▶ **About this task**: Only one stretch of the data below is wanted: the lines starting at the one with "Where should I click to: Click the PID" and ending at the one with "Given: Select the dark gray table header bar", both included, given again exactly.
*** Opening of Exercise data ***
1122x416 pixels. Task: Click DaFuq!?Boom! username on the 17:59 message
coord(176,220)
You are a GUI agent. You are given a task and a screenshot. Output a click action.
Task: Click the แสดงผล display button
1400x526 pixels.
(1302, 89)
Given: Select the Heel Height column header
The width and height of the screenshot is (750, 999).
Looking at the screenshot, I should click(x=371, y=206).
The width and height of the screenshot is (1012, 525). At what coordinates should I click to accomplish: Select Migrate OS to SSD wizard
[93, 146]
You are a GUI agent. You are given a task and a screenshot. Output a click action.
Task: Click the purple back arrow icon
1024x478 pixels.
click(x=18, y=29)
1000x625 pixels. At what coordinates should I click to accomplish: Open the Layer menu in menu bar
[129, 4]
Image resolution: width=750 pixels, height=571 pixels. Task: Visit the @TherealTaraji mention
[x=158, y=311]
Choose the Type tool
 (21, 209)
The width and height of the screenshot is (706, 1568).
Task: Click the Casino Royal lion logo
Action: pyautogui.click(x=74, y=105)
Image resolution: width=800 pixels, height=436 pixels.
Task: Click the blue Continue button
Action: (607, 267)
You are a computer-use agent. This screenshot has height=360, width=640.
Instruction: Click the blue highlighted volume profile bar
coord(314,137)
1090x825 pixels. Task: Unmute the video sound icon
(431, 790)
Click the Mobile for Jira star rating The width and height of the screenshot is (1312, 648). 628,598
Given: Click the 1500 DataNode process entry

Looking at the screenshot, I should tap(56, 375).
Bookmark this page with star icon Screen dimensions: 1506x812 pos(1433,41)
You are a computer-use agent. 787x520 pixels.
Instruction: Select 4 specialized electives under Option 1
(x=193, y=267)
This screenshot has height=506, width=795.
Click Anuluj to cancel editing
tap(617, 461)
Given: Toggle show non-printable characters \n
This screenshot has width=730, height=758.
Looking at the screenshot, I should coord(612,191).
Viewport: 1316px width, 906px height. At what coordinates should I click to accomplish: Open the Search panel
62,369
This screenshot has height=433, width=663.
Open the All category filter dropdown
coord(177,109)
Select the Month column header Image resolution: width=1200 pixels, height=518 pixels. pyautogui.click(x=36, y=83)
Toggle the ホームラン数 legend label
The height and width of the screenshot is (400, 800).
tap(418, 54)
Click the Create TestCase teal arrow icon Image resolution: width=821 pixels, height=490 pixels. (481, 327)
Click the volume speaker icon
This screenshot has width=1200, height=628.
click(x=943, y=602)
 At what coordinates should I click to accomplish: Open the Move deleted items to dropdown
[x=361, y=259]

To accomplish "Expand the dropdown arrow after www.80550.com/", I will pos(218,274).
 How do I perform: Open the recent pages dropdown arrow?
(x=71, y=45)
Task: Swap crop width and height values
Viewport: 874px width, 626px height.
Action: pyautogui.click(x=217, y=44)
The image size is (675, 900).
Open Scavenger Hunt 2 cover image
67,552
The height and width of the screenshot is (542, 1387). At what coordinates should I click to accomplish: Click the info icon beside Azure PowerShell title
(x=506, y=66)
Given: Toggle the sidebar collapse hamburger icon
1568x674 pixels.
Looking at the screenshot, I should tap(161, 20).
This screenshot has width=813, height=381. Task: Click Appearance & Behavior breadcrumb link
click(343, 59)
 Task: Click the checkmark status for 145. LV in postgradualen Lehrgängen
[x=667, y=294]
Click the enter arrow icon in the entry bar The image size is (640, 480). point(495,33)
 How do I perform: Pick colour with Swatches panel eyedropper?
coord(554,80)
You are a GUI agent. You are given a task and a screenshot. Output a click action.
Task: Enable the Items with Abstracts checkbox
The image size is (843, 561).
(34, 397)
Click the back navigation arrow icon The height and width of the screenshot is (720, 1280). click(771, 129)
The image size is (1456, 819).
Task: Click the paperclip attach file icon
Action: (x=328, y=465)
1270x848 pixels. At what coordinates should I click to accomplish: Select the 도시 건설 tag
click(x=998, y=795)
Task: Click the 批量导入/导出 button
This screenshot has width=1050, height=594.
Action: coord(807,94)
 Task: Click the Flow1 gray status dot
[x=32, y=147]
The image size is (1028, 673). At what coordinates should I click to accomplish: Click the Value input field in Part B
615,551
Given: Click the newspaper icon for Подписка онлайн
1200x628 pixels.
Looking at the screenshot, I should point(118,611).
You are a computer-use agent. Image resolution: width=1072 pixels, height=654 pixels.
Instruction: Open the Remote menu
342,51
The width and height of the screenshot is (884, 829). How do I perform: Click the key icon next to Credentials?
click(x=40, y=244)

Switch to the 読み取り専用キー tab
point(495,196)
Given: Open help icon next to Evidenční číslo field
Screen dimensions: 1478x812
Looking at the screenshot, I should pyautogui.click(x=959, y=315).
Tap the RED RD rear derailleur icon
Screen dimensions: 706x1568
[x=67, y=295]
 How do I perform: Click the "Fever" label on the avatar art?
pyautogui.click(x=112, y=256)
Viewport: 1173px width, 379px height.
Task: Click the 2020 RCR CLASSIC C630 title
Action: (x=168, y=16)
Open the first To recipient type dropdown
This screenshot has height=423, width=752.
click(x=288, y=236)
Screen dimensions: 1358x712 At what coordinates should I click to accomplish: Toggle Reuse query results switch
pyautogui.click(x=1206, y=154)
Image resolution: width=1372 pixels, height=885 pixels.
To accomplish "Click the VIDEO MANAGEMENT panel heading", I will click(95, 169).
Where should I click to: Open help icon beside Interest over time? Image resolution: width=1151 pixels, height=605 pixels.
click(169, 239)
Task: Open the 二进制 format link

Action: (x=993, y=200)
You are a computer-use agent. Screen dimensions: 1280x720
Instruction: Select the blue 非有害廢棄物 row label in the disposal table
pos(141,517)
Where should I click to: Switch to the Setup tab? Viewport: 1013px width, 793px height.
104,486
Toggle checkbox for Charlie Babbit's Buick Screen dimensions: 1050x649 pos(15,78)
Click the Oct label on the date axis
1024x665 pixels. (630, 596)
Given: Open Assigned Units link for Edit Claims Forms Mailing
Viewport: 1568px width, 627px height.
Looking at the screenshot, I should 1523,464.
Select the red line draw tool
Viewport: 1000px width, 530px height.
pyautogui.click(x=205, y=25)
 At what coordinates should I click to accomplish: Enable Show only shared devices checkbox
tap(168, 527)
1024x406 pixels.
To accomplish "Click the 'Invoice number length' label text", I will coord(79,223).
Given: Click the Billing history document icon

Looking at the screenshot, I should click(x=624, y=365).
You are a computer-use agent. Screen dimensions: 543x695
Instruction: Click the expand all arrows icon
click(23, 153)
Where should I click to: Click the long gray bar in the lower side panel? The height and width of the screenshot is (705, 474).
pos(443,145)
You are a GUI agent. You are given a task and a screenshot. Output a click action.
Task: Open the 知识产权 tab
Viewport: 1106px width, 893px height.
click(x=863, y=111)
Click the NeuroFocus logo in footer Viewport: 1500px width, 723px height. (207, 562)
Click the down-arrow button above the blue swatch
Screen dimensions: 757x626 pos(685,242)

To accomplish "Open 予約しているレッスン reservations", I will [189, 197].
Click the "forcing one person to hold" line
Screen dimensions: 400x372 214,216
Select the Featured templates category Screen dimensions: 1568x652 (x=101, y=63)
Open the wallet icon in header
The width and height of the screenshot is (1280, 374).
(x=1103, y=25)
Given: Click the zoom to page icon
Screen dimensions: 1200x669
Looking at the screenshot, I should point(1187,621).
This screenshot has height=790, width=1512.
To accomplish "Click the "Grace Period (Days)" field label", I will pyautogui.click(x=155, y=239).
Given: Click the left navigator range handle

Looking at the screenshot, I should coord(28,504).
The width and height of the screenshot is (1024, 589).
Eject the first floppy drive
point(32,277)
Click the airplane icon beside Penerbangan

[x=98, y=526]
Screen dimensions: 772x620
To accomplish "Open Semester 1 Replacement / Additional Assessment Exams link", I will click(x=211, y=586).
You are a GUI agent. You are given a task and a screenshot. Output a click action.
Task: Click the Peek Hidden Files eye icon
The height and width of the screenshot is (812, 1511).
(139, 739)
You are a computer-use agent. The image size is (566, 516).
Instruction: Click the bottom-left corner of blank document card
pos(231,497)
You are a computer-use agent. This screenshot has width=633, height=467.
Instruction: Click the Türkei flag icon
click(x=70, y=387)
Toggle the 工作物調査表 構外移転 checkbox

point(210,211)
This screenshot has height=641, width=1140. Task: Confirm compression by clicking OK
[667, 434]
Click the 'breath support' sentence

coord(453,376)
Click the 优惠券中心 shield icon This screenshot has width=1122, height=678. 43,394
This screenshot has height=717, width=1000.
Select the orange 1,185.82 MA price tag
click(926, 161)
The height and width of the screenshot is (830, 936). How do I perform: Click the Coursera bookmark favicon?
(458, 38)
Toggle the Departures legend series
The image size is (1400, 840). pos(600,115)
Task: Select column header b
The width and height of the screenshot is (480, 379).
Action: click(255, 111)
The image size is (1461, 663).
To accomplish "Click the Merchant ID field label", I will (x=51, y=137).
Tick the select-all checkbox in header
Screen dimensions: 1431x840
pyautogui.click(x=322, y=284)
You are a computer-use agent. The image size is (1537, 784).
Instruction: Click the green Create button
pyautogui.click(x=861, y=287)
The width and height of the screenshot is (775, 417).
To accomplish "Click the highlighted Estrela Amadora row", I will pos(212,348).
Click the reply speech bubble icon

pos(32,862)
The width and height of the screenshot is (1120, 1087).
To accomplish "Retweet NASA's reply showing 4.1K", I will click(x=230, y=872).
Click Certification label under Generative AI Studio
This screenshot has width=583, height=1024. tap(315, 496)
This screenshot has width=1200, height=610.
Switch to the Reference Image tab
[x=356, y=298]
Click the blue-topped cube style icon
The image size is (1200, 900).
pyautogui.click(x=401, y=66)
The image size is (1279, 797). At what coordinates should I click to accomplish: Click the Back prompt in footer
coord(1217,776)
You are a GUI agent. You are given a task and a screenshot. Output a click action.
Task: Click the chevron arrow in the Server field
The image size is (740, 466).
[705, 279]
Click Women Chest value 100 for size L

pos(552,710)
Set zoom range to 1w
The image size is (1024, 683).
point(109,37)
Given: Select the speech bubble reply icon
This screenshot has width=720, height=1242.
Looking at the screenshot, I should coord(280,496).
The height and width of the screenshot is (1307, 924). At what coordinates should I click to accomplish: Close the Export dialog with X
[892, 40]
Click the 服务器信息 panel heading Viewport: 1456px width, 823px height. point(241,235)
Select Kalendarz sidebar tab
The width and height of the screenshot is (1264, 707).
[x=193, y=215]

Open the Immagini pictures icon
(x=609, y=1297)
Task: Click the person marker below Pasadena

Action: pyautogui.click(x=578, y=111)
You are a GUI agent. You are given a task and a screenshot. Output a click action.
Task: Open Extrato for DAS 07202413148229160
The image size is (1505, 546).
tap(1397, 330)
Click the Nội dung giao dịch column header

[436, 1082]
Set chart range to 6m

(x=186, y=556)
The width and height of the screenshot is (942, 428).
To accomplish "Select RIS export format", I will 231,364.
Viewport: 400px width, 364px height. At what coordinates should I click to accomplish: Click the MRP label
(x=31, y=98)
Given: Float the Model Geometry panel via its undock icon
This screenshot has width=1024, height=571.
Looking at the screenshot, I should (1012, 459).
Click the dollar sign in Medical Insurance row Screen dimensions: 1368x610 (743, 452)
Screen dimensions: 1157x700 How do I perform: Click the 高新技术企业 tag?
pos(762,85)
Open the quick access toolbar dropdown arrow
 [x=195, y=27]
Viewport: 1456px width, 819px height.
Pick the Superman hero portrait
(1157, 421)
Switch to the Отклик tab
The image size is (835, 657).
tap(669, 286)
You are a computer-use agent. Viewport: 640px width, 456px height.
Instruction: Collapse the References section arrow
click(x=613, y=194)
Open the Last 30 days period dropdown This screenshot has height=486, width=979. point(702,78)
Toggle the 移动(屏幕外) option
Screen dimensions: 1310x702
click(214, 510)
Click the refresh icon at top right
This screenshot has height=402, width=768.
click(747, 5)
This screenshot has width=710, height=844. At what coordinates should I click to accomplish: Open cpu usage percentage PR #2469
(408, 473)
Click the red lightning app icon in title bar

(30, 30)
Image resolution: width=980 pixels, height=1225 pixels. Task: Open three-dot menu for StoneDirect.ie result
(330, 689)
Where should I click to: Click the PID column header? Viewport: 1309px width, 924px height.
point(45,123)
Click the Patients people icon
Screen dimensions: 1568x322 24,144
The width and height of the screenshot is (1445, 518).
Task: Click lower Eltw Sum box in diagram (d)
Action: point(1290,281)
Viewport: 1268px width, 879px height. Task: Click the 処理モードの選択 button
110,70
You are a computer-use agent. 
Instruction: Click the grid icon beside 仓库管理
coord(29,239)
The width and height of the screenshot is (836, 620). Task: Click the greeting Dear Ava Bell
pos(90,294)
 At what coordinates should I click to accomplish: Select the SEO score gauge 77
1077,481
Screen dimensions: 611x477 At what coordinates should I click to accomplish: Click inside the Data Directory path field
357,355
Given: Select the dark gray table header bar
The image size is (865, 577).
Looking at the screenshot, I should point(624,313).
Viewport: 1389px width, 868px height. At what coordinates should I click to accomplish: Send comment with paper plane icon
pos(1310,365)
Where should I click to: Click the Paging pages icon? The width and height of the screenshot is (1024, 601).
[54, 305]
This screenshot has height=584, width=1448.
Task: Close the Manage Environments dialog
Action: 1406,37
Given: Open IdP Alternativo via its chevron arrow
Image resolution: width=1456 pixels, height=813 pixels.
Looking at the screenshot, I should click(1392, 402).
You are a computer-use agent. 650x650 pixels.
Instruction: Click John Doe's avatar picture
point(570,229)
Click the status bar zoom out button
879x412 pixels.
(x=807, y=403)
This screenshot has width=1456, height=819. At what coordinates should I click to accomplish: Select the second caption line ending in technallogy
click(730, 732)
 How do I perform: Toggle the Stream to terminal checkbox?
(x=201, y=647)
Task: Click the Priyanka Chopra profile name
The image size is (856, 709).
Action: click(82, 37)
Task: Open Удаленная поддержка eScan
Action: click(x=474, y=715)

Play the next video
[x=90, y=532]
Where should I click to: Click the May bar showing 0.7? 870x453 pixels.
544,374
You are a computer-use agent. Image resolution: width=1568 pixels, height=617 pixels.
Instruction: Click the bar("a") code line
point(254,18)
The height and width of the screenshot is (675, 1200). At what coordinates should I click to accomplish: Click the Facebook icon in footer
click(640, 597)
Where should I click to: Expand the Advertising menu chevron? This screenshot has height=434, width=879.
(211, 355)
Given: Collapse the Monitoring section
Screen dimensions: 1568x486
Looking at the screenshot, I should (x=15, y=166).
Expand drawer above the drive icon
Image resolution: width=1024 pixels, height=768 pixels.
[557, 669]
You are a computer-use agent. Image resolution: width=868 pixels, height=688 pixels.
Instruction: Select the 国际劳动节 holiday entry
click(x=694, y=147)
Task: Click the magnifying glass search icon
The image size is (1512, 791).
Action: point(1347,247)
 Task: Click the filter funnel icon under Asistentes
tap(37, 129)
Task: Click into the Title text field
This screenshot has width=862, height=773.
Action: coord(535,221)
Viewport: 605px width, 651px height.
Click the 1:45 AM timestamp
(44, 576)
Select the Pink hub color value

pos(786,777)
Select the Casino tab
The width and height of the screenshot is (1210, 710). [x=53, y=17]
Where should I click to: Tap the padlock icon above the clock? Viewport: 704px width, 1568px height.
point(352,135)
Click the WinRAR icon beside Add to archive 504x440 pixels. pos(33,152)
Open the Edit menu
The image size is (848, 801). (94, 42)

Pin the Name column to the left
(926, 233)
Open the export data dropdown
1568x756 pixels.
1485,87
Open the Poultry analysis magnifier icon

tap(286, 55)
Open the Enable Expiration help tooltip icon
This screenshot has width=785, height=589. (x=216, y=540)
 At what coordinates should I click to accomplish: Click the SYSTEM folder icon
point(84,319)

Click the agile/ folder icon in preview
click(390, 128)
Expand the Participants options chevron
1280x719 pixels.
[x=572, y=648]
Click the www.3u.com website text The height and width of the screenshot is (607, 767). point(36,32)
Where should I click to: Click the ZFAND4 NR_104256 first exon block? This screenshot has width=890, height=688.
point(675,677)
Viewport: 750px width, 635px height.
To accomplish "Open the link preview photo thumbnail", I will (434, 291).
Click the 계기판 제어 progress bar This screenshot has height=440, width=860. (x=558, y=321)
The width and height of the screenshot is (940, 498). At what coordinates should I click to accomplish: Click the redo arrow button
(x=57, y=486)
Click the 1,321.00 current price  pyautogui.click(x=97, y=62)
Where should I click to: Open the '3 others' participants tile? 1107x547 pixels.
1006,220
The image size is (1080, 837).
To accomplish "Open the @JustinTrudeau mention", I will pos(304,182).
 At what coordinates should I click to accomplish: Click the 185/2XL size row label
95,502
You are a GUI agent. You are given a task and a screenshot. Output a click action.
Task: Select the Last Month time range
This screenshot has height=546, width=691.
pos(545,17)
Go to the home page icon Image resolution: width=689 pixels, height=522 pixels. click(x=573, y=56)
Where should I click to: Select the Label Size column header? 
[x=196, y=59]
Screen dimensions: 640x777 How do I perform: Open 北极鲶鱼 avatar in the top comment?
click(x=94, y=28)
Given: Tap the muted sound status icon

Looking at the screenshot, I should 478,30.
*** Close of Exercise data ***
▶ **Solution to the problem**:
Where should I click to: Click the PID column header? Viewport: 1309px width, 924px height.
point(45,123)
Click the Patients people icon
Screen dimensions: 1568x322 24,144
The width and height of the screenshot is (1445, 518).
Task: Click lower Eltw Sum box in diagram (d)
Action: point(1290,281)
Viewport: 1268px width, 879px height. Task: Click the 処理モードの選択 button
110,70
You are a computer-use agent. 
Instruction: Click the grid icon beside 仓库管理
coord(29,239)
The width and height of the screenshot is (836, 620). Task: Click the greeting Dear Ava Bell
pos(90,294)
 At what coordinates should I click to accomplish: Select the SEO score gauge 77
1077,481
Screen dimensions: 611x477 At what coordinates should I click to accomplish: Click inside the Data Directory path field
357,355
Given: Select the dark gray table header bar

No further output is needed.